LOTHAL was once a town with about 15,000 people. That was between 2200 BC and 2000 BC. Now a well preserved ghost town, it’s disturbed only by the ruffle of grass or the splash of water in the still controversial dockyard.
Fifty years ago Lothal (literally, mound of the dead) became the first of the many Indus Valley Civilisation (IVC) sites to be discovered in India post-partition—the sites excavated earlier all went to Pakistan.
It was in November 1954 that teams led by ASI archeologist S R Rao stumbled upon Lothal after a village to village survey of the Sabarmati valley. The excavations were carried out till 1962.
This was an impressive discovery but it’s obviously impressed the country little. Why else would none of the agencies concerned have no plans to mark its golden jubilee? ‘‘There’s no proposal for any programme,’’ says ASI joint director-general, R K Sharma in Delhi.
The Tourism Corporation of Gujarat Limited (TCGL) shrugs off its responsibility by transferring it to the ASI. ‘‘Lothal is under ASI so they have to organise any event,’’ says TCGL Managing Director, Arvind Agrawal. Agrawal agrees that facilities for tourists need to be improved, but adds that as part of new tourism policy TCGL can only act as a facilitator.
‘‘It’s unfortunate that at such an important place there is no proper arrangement even for a cup of tea for visitors.
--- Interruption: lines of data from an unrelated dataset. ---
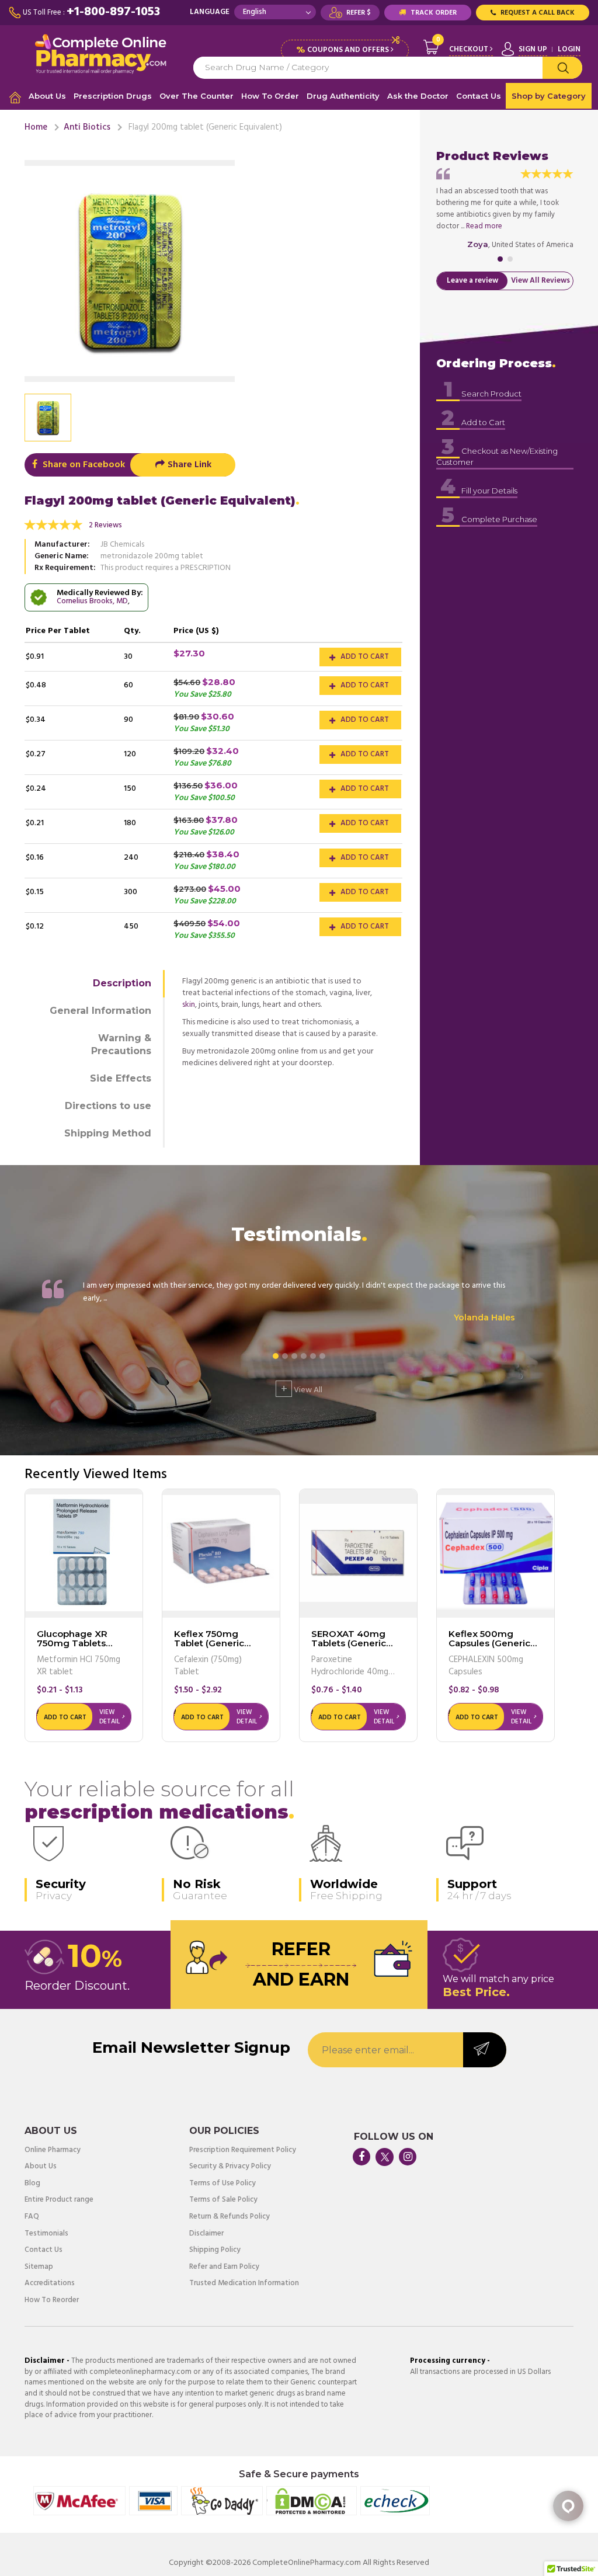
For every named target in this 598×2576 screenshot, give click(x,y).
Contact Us (478, 95)
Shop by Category (549, 95)
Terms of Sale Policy (223, 2200)
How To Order (270, 95)
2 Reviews (105, 525)
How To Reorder (52, 2300)
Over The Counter (196, 95)
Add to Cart (364, 657)
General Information (100, 1010)
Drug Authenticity (343, 95)
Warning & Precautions (121, 1045)
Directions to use (108, 1105)
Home (36, 127)
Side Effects (120, 1078)
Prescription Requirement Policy (242, 2150)
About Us (47, 95)
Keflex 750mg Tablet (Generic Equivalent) (209, 1643)
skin (188, 1004)
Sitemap (39, 2267)
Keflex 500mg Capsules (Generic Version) (489, 1643)
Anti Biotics (87, 127)
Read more (484, 226)
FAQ (32, 2217)
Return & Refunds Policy (229, 2217)
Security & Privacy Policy (230, 2166)
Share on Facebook (82, 464)
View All (301, 1389)
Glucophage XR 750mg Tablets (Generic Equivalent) (82, 1643)
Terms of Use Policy (222, 2183)
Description (122, 983)
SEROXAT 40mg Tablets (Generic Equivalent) (348, 1643)
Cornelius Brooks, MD (92, 601)
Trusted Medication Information (244, 2283)
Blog (32, 2183)
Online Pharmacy (53, 2150)
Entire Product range (59, 2200)
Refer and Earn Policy (224, 2267)
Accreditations (50, 2283)
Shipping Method (107, 1133)
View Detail (109, 1717)
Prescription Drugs (113, 95)
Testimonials (46, 2234)
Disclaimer (206, 2234)
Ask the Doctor (417, 95)
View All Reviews (540, 280)
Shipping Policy (215, 2250)
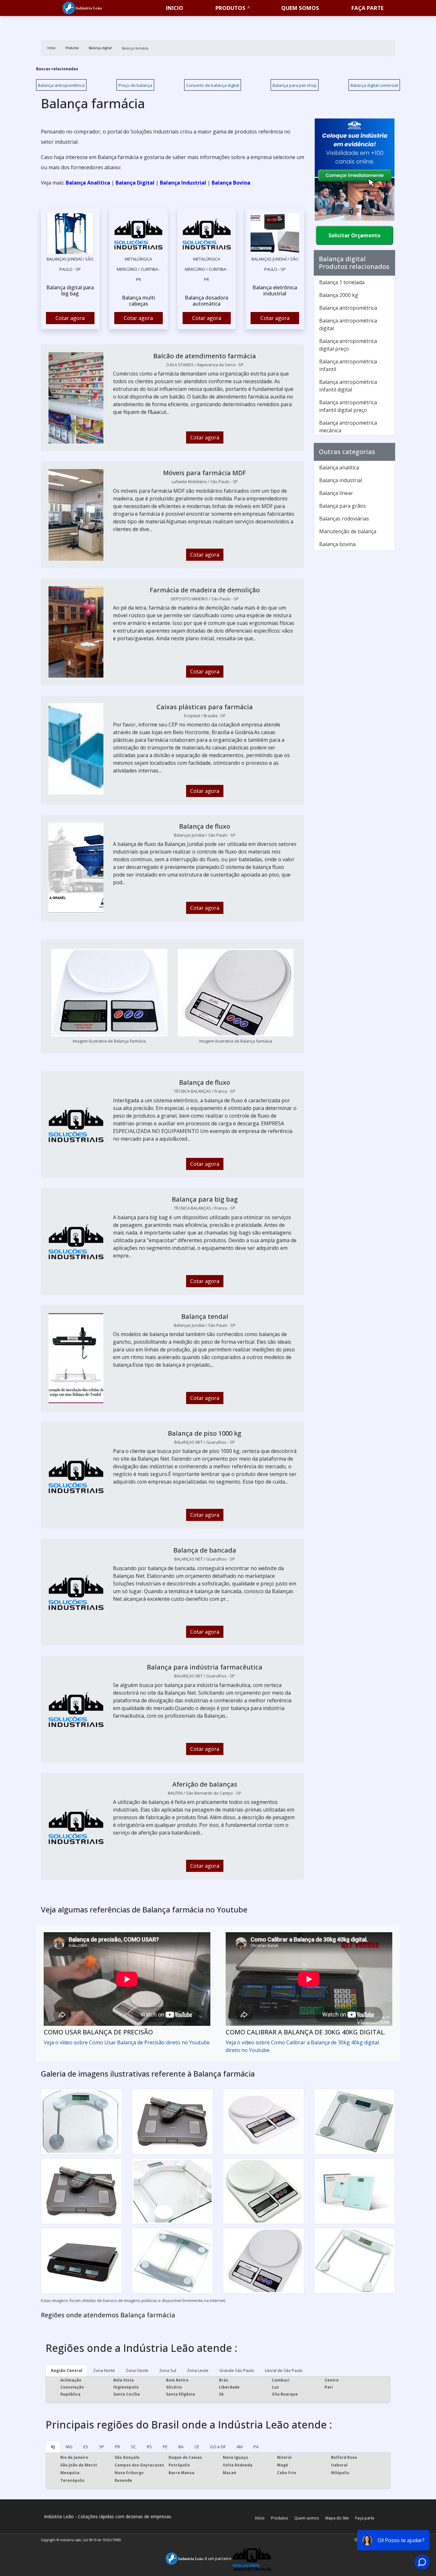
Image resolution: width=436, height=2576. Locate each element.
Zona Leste (197, 2370)
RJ (53, 2447)
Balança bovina (337, 544)
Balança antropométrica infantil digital (348, 385)
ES (85, 2447)
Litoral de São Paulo (284, 2370)
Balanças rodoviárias (344, 518)
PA (256, 2447)
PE (165, 2447)
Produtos (230, 7)
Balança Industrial (183, 182)
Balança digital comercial (374, 85)
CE (196, 2447)
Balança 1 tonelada (342, 282)
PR (117, 2447)
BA (181, 2447)
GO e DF (218, 2447)
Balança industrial (340, 480)
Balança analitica (339, 467)
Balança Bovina (231, 182)
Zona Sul (167, 2370)
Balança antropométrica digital (348, 324)
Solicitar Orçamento (354, 235)
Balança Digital (135, 182)
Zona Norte (104, 2370)
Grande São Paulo (236, 2370)
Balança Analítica (88, 182)
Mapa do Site (337, 2518)
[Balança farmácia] (70, 233)
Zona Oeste (137, 2370)
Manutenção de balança (347, 531)
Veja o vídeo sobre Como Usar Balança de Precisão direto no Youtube (127, 2042)
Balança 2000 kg (338, 295)
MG (69, 2447)
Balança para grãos (342, 505)
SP (101, 2447)
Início (260, 2518)
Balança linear (336, 493)
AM (240, 2447)
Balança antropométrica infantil (348, 365)
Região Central (66, 2370)
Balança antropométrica (61, 85)
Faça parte (364, 2518)
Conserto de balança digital (212, 85)
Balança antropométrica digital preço (348, 345)
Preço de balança (135, 85)
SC (133, 2447)
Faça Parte (367, 7)
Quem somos (300, 7)
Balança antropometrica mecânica (348, 426)
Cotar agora (70, 318)
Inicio (174, 7)
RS (149, 2447)
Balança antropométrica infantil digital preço (348, 406)
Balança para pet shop (295, 85)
We have been thinking of it but it’s not remunerative with the low number of visitors. We can provide all help to the private sector, even low cost land, but someone has to take the initiative,’’ says Agrawal.
FIFTY years is a long time but not long enough to have resolved the controversy over Lothal’s identity. Historians agree that initiating new studies on this would be a fitting tribute to Lothal in its golden jubilee year.
In his Bangalore home, Rao—the man who stumbled upon Lothal—still swears by the ‘dockyard’ theory. ‘‘I feel proud that it has become an indexed site for study of IVC all over the world,’’ says 83-year-old Rao. He maintains that Lothal added a maritime province to IVC and gave a larger exploratory framework for archaeologists and historians.
On the ‘dockyard-water tank’ controversy, first raised by British archaeologist L S Leshnik in 1968, Rao says: ‘‘Leshnik has not completely studied the basin. There are certain evidences that are conclusive and leave little scope for second opinion.’’
Those who differ with Rao cite the presence of three wells in the basin of the dockyard as a proof that it’s just a water tank. M S University of Baroda professor, V H Sonawane, who favours the water tank theory, says new studies are needed. ‘‘To mark 50 years, maybe trenching can be done of the channel that connected the river with the dock. If the channel is found, the width and other dimensions of it would help us know if at all maritime activities were possible through it,’’ he says.
But the establishment prefers the status quo. ‘‘Even if as a student of archaeology I feel that it can not be a dockyard, we would rather let it be like this,’’ says a senior ASI official.